- **DO THIS**: Render every line of the items below as a JSON array of strings, one string per line, with blank lines skipped. Leave the pictures out.

== == ==

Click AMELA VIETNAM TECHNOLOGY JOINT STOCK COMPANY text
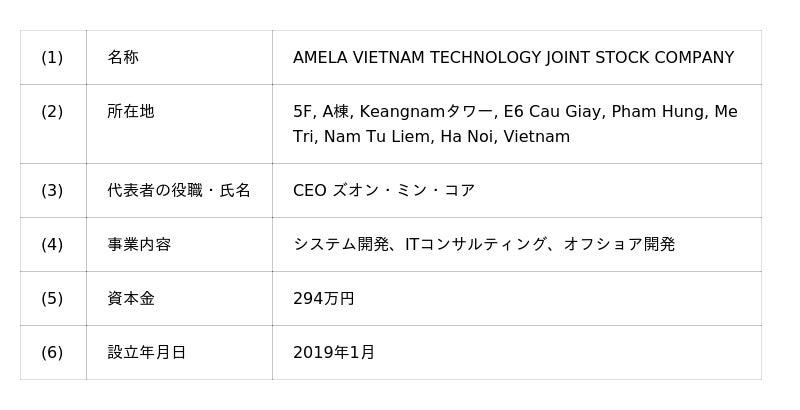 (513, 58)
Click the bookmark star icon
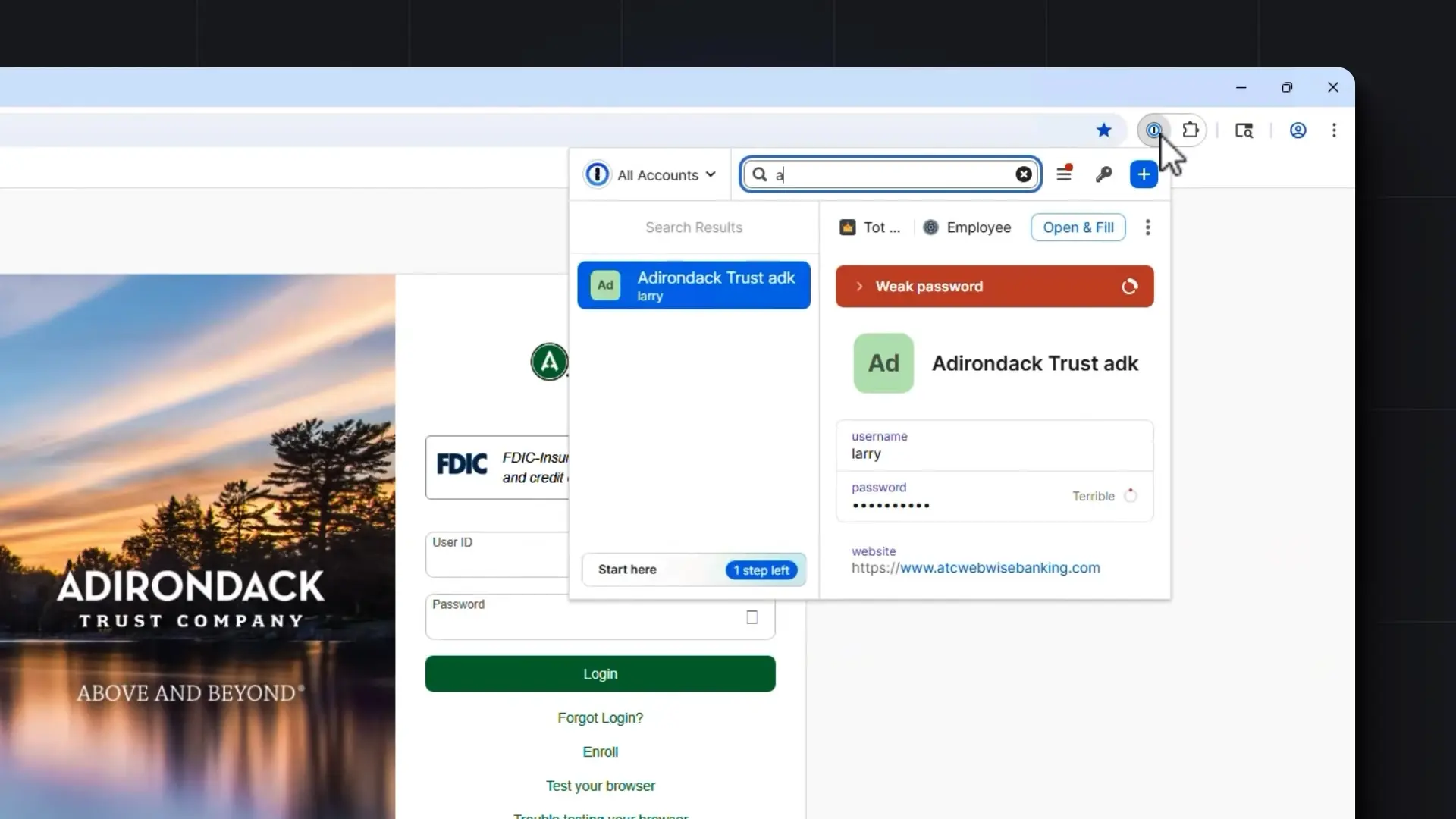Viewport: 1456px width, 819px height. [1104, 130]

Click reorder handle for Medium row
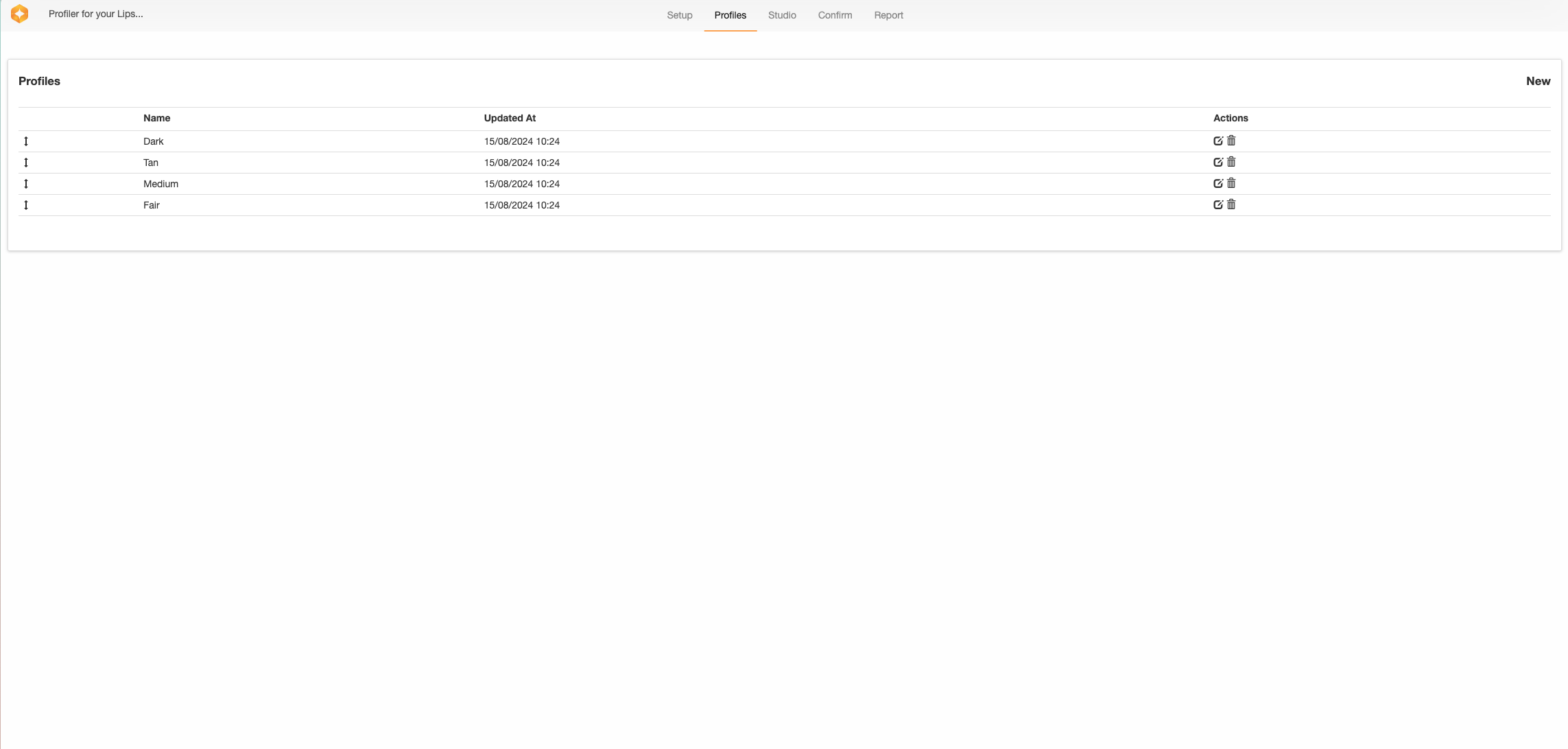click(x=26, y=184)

== == ==

- **REPLY**:
[
  "Click AMELA VIETNAM TECHNOLOGY JOINT STOCK COMPANY text",
  " (513, 58)",
  "Click the bookmark star icon",
  "Viewport: 1456px width, 819px height. [1104, 130]",
  "Click reorder handle for Medium row",
  "click(x=26, y=184)"
]